C’è poi un altro elemento, strettamente militare, di cui tenere conto: le bombe che Biden minaccia di non inviare più ad Israele servono come il pane al suo esercito; la cessazione di queste forniture non sarebbe un gesto simbolico ma una mossa sostanziale, di cui Hezbollah potrebbe approfittare intensificando la sua azione sul fronte nord. Sulla questione strettamente “umanitaria” che ha portato Biden a chiedere ad Israele di non invadere Rafah, in questi giorni è stata espressa da parte israeliana una semplice obiezione: se si stabilisce che un’organizzazione terroristica possa salvarsi riparandosi dietro a degli scudi umani, allora dobbiamo aspettarci che in futuro tutte le organizzazioni terroristiche lo faranno. Questa logica, semplice e ferrea, ha guidato a suo tempo la Coalizione Internazionale durante l’abbattimento del Califfato dell’ISIS in Siria ed in Iraq. Le immagini delle distruzioni dell’aviazione e dell’artiglieria – anche e soprattutto americana – a Mosul sono reperibili sul web; non vi si troverà alcuna differenza con quelle che riceviamo dalla Striscia di Gaza. A Mosul le vittime civili furono stimate in un rapporto di tre civili uccisi per ogni miliziano ISIS abbattuto. (Secondo le stime pubblicate dall’ONU il 6 maggio scorso, a Gaza il rapporto civili-miliziani uccisi è molto vicino ad un rapporto oscillante tra uno a uno e 1,5 a uno).

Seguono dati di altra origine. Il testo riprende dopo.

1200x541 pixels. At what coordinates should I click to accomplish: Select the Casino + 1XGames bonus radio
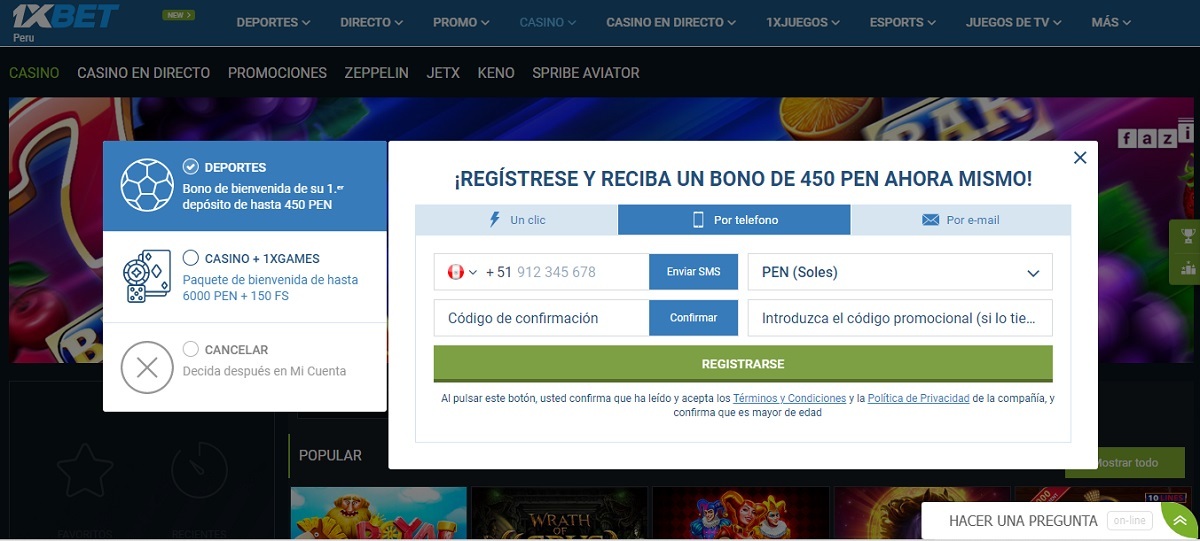pyautogui.click(x=191, y=258)

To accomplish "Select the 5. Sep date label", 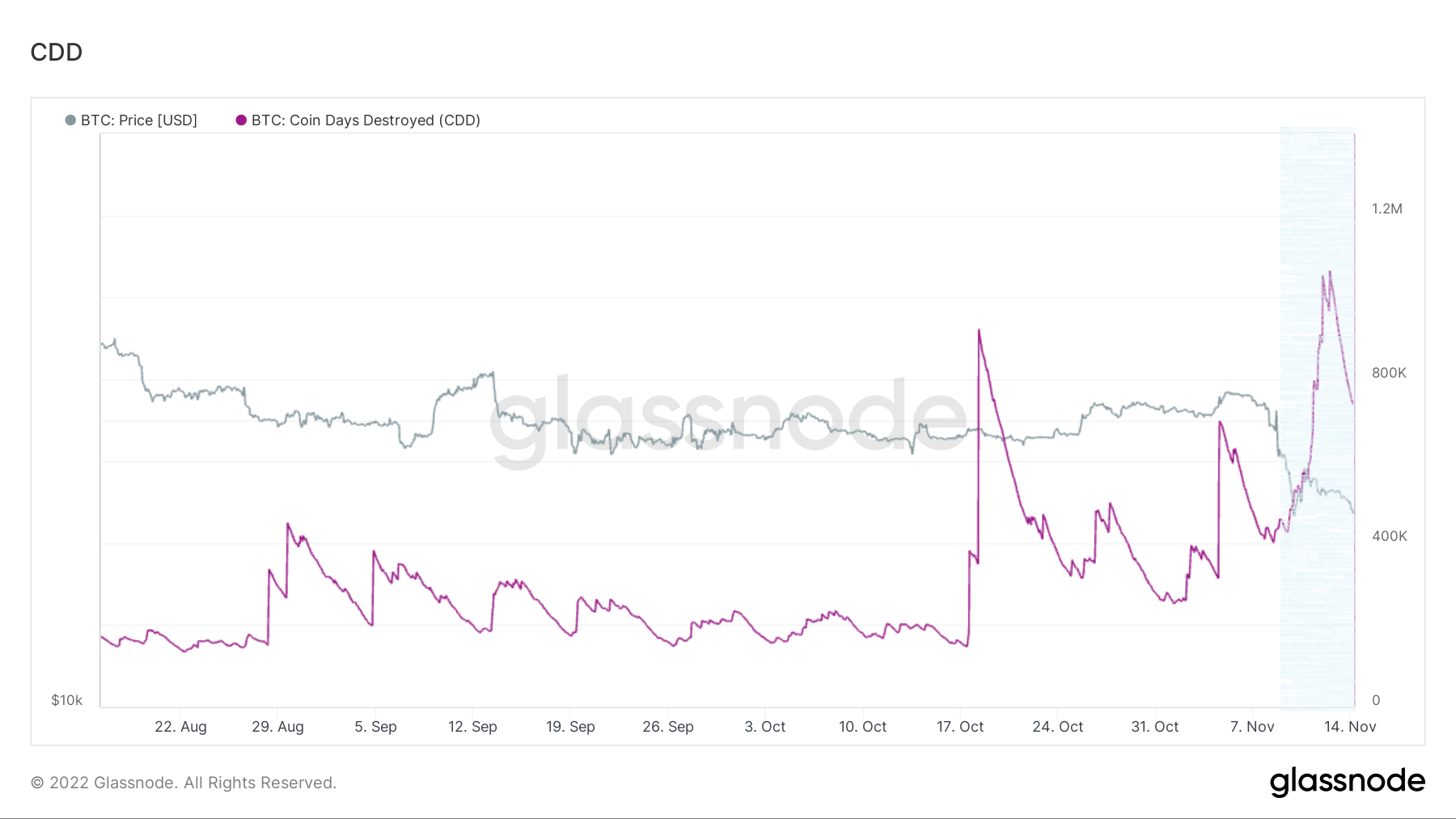I will [x=375, y=727].
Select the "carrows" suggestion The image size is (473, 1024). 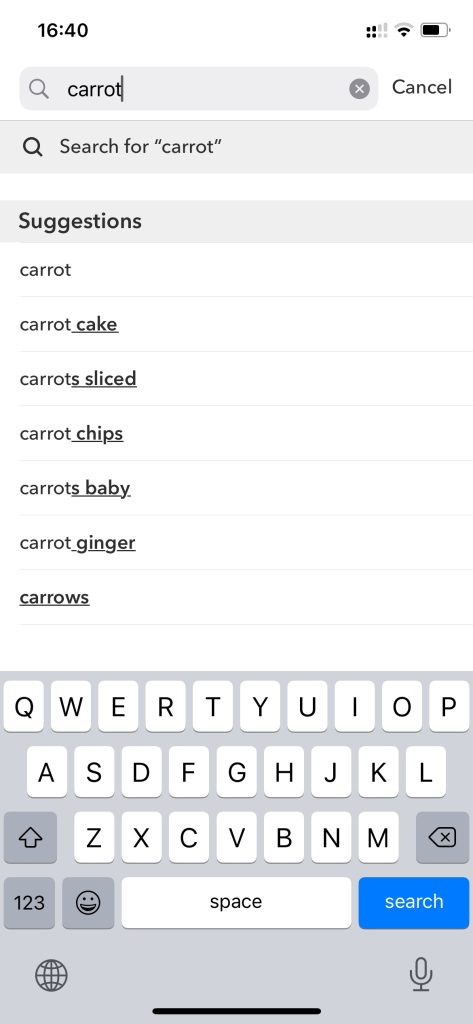[x=236, y=598]
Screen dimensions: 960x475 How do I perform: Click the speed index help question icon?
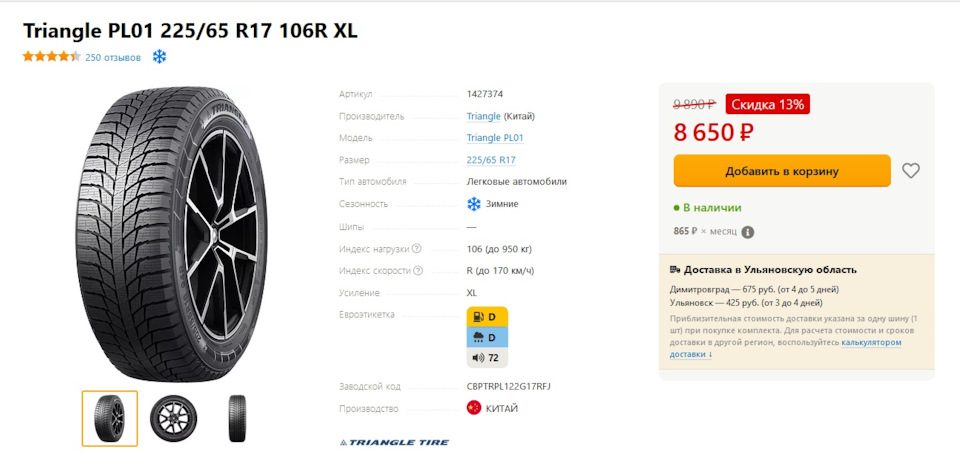pyautogui.click(x=418, y=271)
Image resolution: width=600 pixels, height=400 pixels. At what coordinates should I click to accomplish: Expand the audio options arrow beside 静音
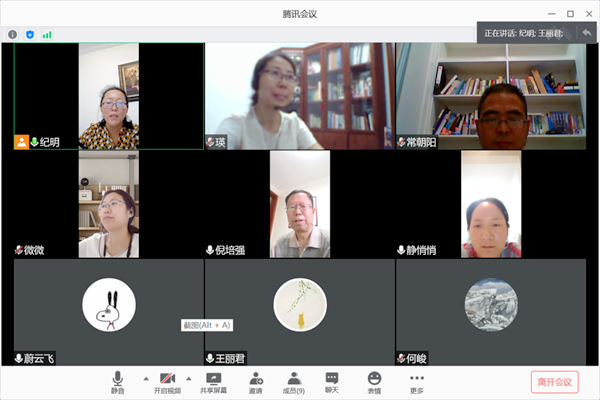coord(145,378)
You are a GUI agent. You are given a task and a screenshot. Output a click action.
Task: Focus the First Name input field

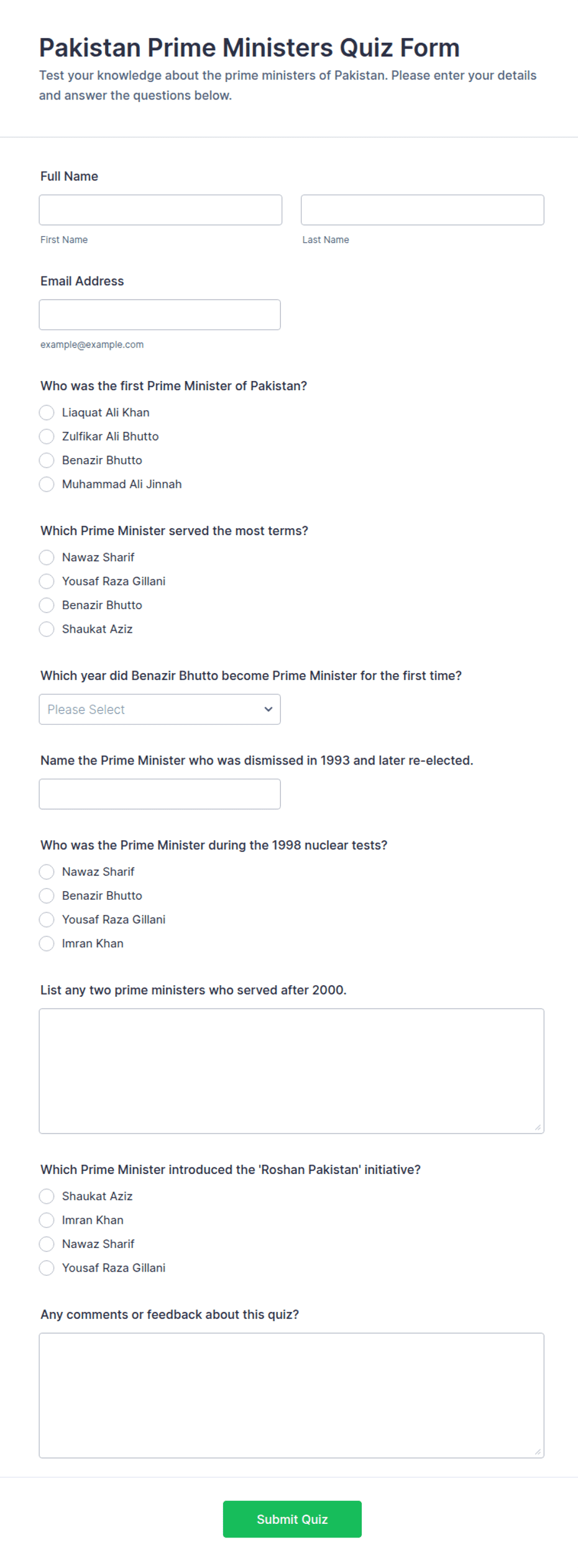pos(160,210)
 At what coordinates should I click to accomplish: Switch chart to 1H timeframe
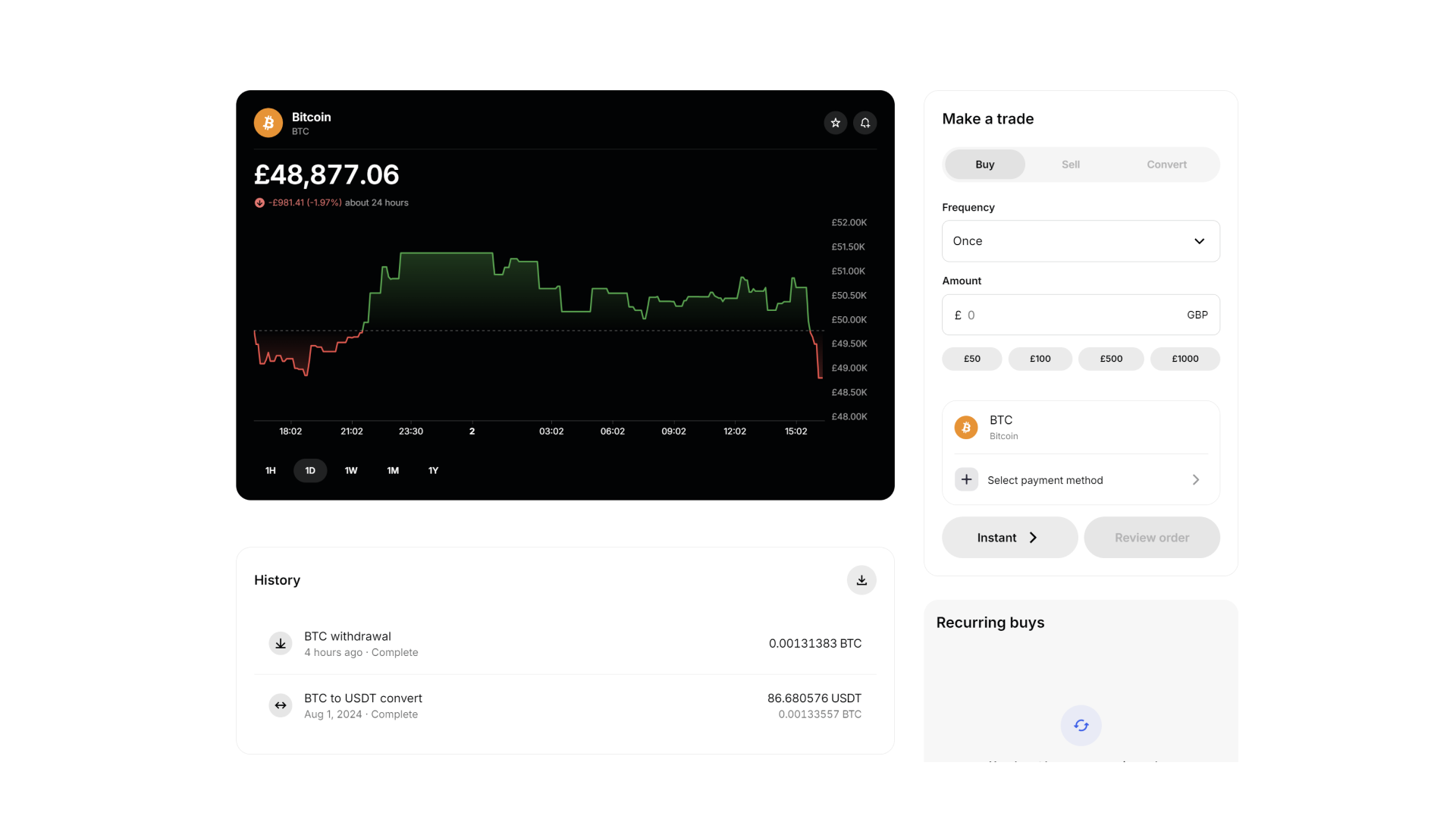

Per quanto riguarda il futuro dei rapporti tra Israele e Stati Uniti dopo le dichiarazioni di Biden alla CNN, ci si passi un paragone storico: alla vigilia della Guerra dei Sei Giorni il Presidente americano Lyndon Johnson disse al Ministro degli Esteri israeliano, Abba Eban: “Israele non sarà solo a meno che non voglia andare da solo”. In quel frangente Israele “andò da solo”.